A disadvantage of choosing direct payments is that, if you wait until the student has tuition bills to pay, there’s a risk that you’ll die before the funds are removed from your estate. Other options allow you to set aside funds for future college expenses, shielding those funds from estate taxes.
If your grandchild is planning to apply for financial aid, also be aware that most schools treat direct tuition payments as a “resource” that reduces financial aid awards on a dollar-for-dollar basis.

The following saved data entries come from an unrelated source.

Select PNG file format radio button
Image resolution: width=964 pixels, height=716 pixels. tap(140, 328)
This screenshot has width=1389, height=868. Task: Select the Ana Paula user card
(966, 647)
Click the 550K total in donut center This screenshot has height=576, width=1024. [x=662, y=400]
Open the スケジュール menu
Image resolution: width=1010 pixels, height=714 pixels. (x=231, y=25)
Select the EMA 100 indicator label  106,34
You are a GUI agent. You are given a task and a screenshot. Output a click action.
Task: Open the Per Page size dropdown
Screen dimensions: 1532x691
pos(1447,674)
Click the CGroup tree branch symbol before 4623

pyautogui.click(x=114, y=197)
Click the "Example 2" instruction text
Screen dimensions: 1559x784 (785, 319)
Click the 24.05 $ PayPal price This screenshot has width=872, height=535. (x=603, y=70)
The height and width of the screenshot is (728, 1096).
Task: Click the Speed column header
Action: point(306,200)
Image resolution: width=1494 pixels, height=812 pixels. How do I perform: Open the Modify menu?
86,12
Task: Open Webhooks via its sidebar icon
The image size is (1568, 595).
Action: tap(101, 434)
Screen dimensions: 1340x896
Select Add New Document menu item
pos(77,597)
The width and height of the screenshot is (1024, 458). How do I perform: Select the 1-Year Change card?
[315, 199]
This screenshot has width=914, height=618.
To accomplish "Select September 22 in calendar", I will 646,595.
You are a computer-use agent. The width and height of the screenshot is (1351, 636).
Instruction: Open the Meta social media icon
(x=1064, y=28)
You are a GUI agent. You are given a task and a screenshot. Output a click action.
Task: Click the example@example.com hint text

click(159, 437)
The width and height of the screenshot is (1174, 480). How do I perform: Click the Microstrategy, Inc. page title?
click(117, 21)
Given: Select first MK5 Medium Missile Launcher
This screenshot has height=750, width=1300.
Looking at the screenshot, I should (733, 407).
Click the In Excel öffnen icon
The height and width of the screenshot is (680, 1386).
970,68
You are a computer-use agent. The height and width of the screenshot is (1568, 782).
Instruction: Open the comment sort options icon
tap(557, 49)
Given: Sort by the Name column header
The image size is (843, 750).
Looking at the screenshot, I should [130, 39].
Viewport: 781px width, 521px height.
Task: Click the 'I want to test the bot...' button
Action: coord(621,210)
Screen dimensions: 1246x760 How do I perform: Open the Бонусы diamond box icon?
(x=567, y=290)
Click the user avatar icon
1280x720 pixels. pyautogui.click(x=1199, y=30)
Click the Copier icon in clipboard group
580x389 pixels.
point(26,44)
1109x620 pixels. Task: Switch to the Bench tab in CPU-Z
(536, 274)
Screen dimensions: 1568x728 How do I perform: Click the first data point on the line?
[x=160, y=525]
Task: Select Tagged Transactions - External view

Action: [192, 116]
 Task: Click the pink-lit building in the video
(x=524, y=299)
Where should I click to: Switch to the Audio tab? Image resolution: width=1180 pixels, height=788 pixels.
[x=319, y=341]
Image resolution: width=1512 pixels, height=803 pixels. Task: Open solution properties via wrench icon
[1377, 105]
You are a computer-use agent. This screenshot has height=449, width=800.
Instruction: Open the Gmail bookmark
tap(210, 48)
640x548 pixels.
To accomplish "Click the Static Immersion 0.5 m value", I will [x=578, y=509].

2. Open a state-sponsored 529 plan. A 529 plan is simple and flexible. It allows the donor to contribute funds, with tax advantages, the money grows tax-deferred, and the proceeds are tax-free, if used for education expenses. The donor can keep control of the account, and determine what expenses should be allowed. The financial aid rules are complicated, but generally, the money in a 529 plan is considered as an asset of the parents, so 5.64% is deemed to be available for tuition. If the money in the account is not used for education, it can be redirected to another beneficiary, withdrawn by the donor or given to the beneficiary. If it is withdrawn by the donor or beneficiary, there is income tax and a 10% penalty on the earnings.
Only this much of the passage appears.